37. The method of claim 36, wherein the FABAC comprises two fatty acid radicals wherein at each occurrence W is independently a fatty acid radical having 6-22 carbon atoms; and X is independently a bonding member comprising a heteroatom or a direct C—C or C═C bond.
38. The method of claim 36, wherein said bonding member is selected from the group consisting of: NH, P, S, O, or a direct C—C or C═C bond.
39. The method of claim 38, wherein said bonding member is NH.
40. The method of claim 36, wherein said one or two fatty acid radicals are independently selected from the group consisting of: stearic acid, behenic acid, arachidylic acid, palmitic acid, arachidonic acid, eicosapentaenoic acid and oleic acid.
41. The method of claim 40, wherein said one or two fatty acid radicals is a radical of arachidylic acid.

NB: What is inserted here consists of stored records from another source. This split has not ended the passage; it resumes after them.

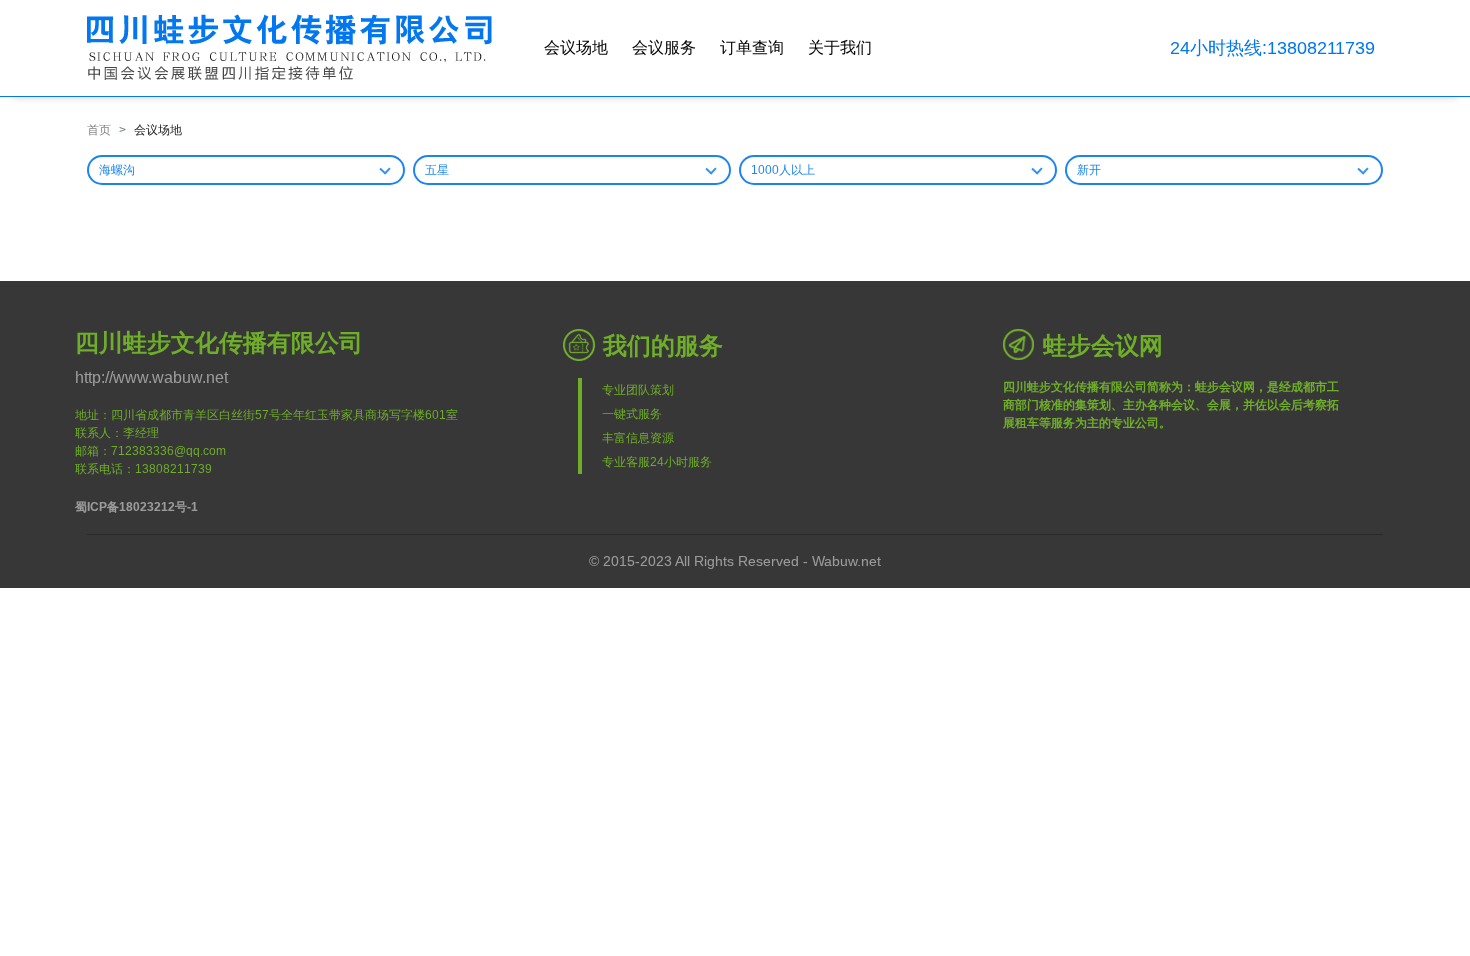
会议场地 (576, 47)
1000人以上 (783, 170)
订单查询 (752, 47)
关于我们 (840, 47)
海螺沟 (117, 170)
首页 (99, 130)
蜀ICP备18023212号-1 (136, 507)
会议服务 (664, 47)
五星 (437, 170)
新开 (1089, 170)
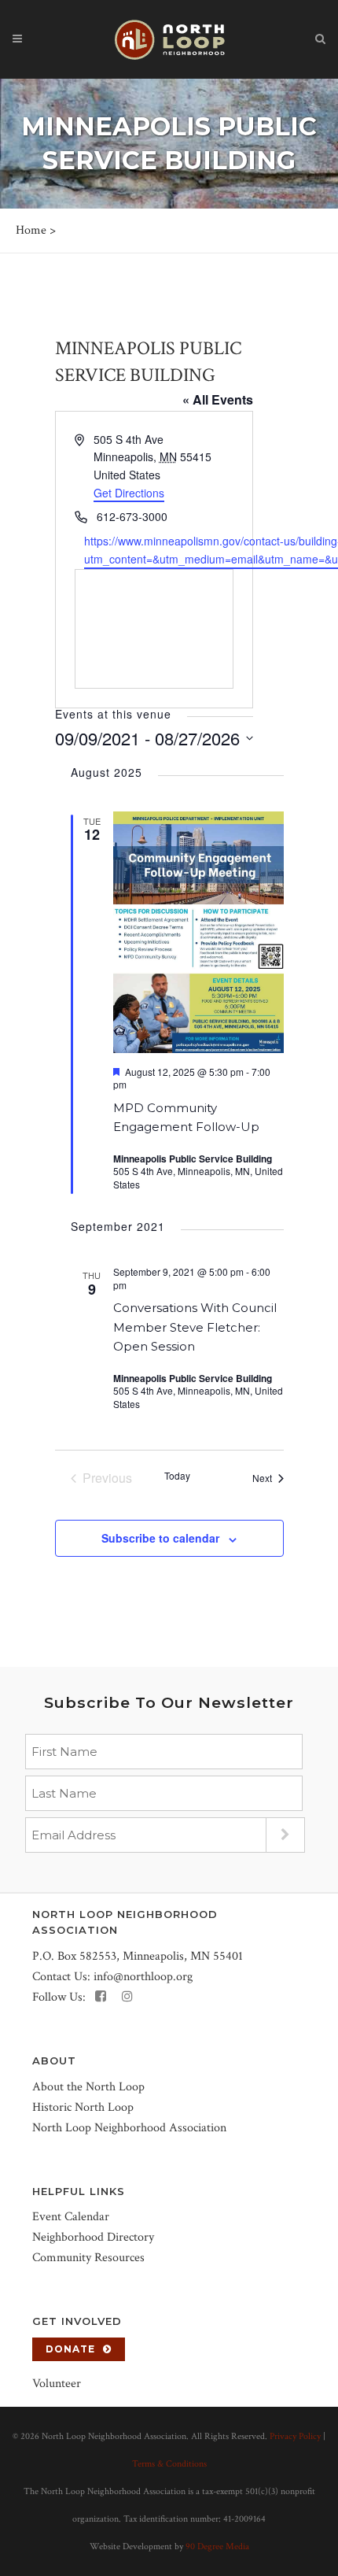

42. The method of claim 36, wherein said bile acid is selected from the group consisting of cholic acid, ursodeoxycholic acid, chenodeoxycholic acid, deoxycholic acid, lithocholic acid, and derivatives thereof.
43. The method of claim 42, wherein said bile acid is a cholic acid.
44. The method of claim 36, wherein said FABAC is selected from the group consisting of:
3-beta-stearoyl-amido, 7α,12α-dihydroxy-5-beta-cholan-24-oic acid,
3-beta arachidylamido,7α,12α-dihydroxy-5-beta-cholan-24-oic acid, and
a combination thereof.
45. The method of claim 36, wherein said FABAC is 3-beta-arachidylamido,7α,12α-dihydroxy-5-beta-cholan-24-oic acid.
46. The method of claim 36, wherein the skin condition associated with altered sebum levels is selected from the group consisting of: acne, seborrhea, seborrhoeic dermatitis, a sebaceous cyst, sebaceous hyperplasia, dandruff and folliculitis.
47. The method of claim 36, wherein the skin condition associated with altered sebum levels is acne.
48. The method of claim 47, wherein said acne is acne vulgaris.
49. The method of claim 36, wherein said skin condition associated with altered sebum levels is a skin condition associated with elevated sebum levels.
50. The method of claim 36, wherein administering is orally.
51. The method of claim 36, wherein administering is topically.
52. The method of claim 51, wherein the composition is a topical composition.
53. The method of claim 52, wherein said topical composition is formulated in a form selected from the group consisting of: aqueous solution, cream, lotion, water in oil or oil in water emulsion, multiple emulsion, silicone emulsion, microemulsion, nanoemulsion, gel, and an aqueous solution with a co-solvent.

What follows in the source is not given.